Junior-Onlineredakteur Nico. Bild: BUB/CJD-UPDATE
Junior-Onlineredakteur Nico. Bild: BUB/CJD-UPDATE

Information-Broker, Mediendokumentar, Mitarbeiter am Helpdesk von Softwareherstellern oder in der Inhouse-Informationsvermittlung von Medienkonzernen – da sind laut DGI (Deutsche Gesellschaft für Informationswissenschaft und Informationspraxis e.V.) verheißungsvolle Bezeichnungen für ein auf den ersten Blick unscheinbares Berufsbild, den Dokumentar.

Dabei kennt das jeder: Sucht man zu einem bestimmten Thema spezielle Daten und Fakten, versinkt man entweder in einer unübersichtlichen Informationsflut oder – etwa wenn es um Daten aus der Zeit VOR dem Internet geht – man findet nichts. Für alle, die sich für diesen Beruf interessieren, hat Junior-Onlineredakteur Nico (Klasse 6a) von der WEBLOG AG nachgefragt – bei seinem Onkel, der im bekannten Nachrichtenmagazin FOCUS als wissenschaftlicher Dokumentar beschäftigt ist.

Berufsbild „Wissenschaftlicher Dokumentar“

Interview mit Bernd Hempeler, wissenschaftlicher Dokumentar beim Nachrichtenmagazin FOCUS

CJD-UPDATE: Was ist FOCUS?
Focus ist ein Nachrichtenmagazin, das seit 1993 jede Woche am Montag erscheint und alle wichtigen Bereiche abdeckt, von Politik über Wirtschaft bis hin zu Kultur und Medizin. Neben diesem wöchentlichen Nachrichtenmagazin gibt es noch einige Publikationen für spezielle Themengebiete, wie Focus Gesundheit, oder Focus Money.

Warum heißt die Zeitschrift „Focus“?
Gute Frage! Ich könnte mir vorstellen, es heißt Focus, weil die Journalisten sich auf bestimmte Themen konzentrieren, diese „scharf stellen“ und möglichst genau betrachten. Wie beim Fotoapparat.

Mit welchen Themen beschäftigt sich FOCUS?
Wir beschäftigen uns mit allen Themen, die wichtig und aktuell sind, momentan etwa mit den Koalitionsverhandlungen von CDU und SPD oder mit den wiedergefundenen Kunstwerken aus der Nazi-Zeit1.

Was ist dein Job bei FOCUS?
Die genaue Bezeichnung lautet „Wissenschaftlicher Dokumentar“: Dokumentare sind grundsätzlich dafür zuständig, Informationen in einer riesigen Datenmenge wiederzufinden, zum Beispiel im Internet, in Archiven oder Datenbanken.
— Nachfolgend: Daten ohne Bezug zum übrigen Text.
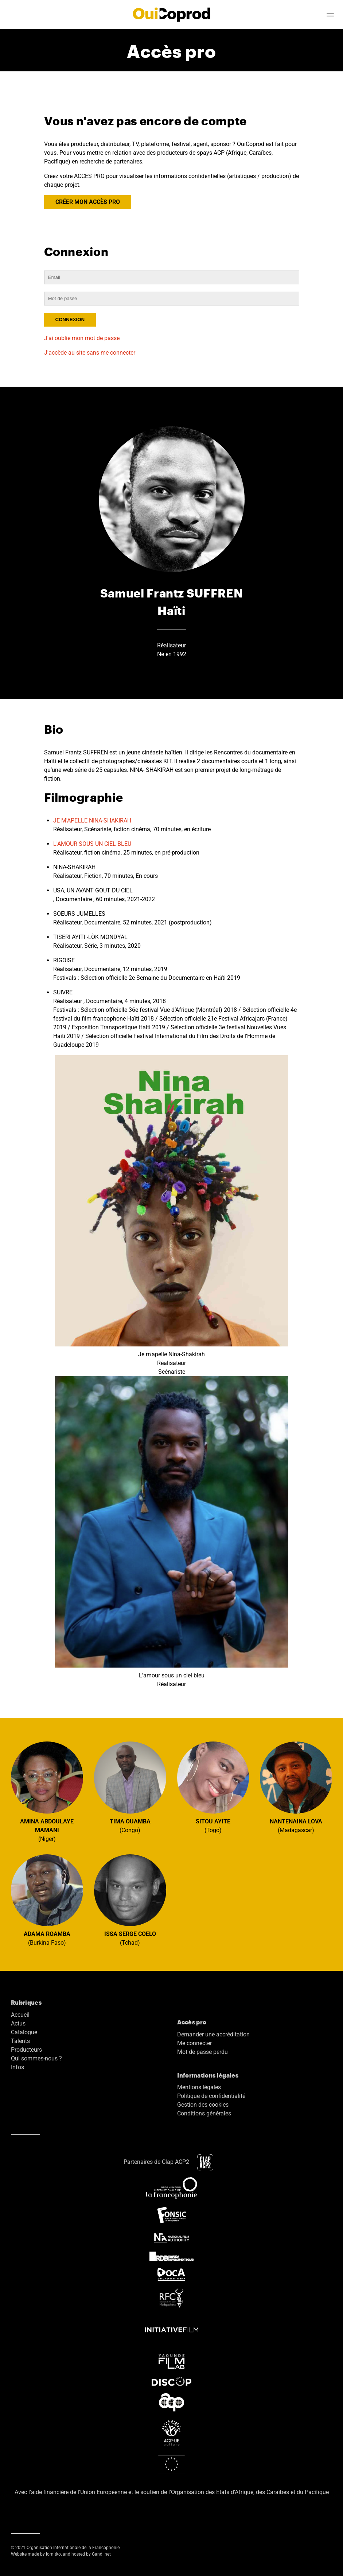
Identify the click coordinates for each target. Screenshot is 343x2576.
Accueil (20, 2014)
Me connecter (194, 2043)
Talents (20, 2040)
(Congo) (130, 1787)
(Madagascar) (296, 1787)
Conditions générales (204, 2113)
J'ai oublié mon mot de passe (82, 338)
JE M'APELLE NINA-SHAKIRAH (92, 820)
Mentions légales (199, 2087)
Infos (17, 2067)
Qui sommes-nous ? (36, 2058)
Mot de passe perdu (202, 2051)
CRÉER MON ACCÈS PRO (87, 201)
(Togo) (213, 1787)
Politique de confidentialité (211, 2095)
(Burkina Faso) (47, 1900)
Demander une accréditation (213, 2034)
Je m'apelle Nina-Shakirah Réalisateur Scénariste (171, 1215)
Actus (18, 2023)
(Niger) (47, 1791)
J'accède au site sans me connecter (89, 352)
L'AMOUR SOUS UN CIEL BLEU (92, 843)
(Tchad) (130, 1900)
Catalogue (24, 2032)
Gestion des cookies (203, 2104)
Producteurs (26, 2049)
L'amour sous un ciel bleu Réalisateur (171, 1532)
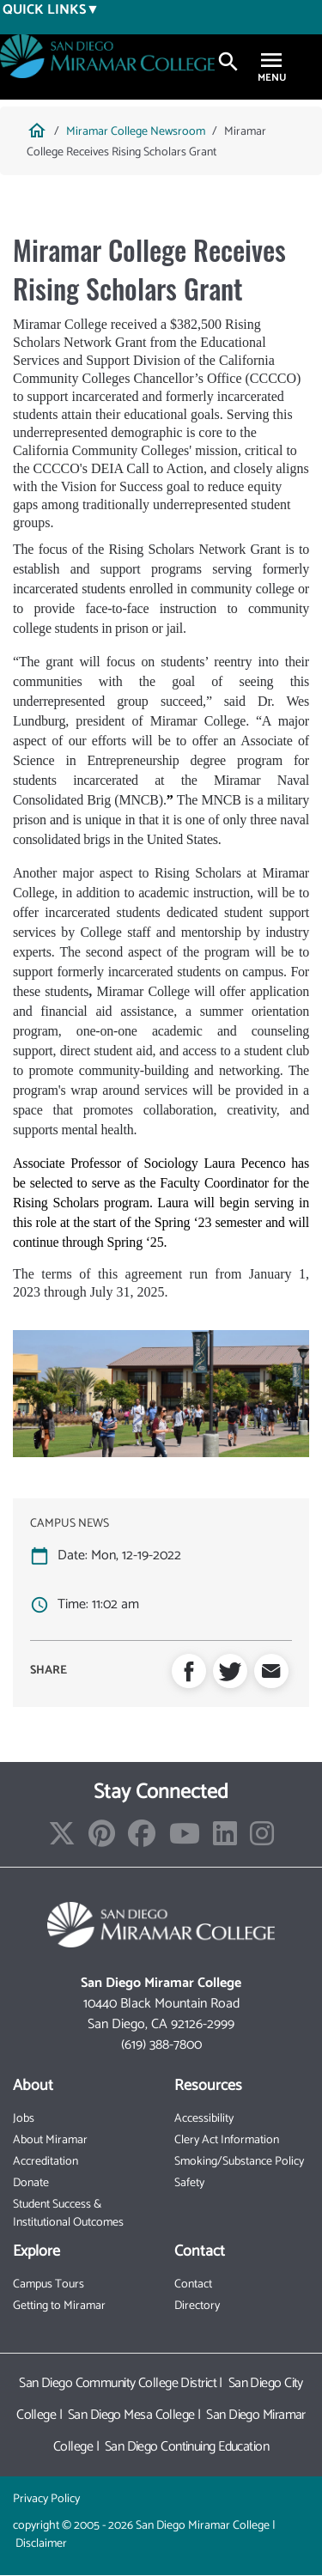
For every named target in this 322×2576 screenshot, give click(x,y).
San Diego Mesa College (131, 2415)
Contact (193, 2284)
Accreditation (45, 2162)
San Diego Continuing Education (187, 2446)
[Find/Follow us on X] (62, 1839)
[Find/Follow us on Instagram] (262, 1839)
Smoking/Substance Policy (239, 2162)
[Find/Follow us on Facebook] (141, 1839)
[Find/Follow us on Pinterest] (101, 1839)
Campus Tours (48, 2284)
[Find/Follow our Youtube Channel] (184, 1839)
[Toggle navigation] (271, 62)
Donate (31, 2183)
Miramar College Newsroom (135, 132)
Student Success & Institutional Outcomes (68, 2214)
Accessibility (204, 2119)
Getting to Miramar (59, 2306)
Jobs (23, 2119)
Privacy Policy (46, 2499)
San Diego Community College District (117, 2383)
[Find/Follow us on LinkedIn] (225, 1839)
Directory (197, 2306)
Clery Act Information (226, 2140)
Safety (189, 2183)
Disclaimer (41, 2544)
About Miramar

Wir arbeiten bei Fernsehsendern, Zeitungen und Zeitschriften, aber auch bei Banken und Unternehmensberatungen – also überall dort, wo man die „Nadel im Heuhaufen der Informationen“ suchen und möglichst schnell finden muss. Bei FOCUS sind übrigens insgesamt 12 Dokumentare beschäftigt.

Bernd Hempeler, wissenschaftlicher Dokumentar bei FOCUS. Foto: privat
Bernd Hempeler, wissenschaftlicher Dokumentar bei FOCUS. Foto: privat

Welche Ausbildung war dazu erfoderlich?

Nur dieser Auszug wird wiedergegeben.